• WHAT TO DO:
Locate each line in the records below that contains the word "This", and copy those lines in full.

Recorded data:
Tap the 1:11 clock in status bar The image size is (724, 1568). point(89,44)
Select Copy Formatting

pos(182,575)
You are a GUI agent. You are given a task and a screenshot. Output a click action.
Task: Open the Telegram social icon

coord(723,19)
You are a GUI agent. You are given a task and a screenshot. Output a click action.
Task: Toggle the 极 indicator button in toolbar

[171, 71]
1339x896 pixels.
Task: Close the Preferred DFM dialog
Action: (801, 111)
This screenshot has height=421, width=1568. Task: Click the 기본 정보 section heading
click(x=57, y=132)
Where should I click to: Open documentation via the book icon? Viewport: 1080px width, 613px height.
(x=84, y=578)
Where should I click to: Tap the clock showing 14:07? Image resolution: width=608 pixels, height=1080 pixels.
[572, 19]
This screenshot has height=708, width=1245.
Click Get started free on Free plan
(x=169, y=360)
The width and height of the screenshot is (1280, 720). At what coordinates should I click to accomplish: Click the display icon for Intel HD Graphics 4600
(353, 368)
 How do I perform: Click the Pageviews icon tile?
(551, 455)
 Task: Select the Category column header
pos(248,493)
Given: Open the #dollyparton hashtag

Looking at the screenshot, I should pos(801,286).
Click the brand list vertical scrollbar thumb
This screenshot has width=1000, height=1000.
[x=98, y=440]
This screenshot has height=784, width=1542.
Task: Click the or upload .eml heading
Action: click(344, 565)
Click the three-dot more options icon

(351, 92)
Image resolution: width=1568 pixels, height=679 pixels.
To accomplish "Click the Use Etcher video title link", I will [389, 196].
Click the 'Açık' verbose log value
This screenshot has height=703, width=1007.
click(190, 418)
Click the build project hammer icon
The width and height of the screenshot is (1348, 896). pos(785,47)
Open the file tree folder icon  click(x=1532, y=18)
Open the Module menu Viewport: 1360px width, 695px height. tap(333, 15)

• TASK OUTPUT:
This screenshot has height=421, width=1568. Task: Click the 기본 정보 section heading
This screenshot has height=708, width=1245.
This screenshot has width=1000, height=1000.
This screenshot has height=784, width=1542.
This screenshot has height=703, width=1007.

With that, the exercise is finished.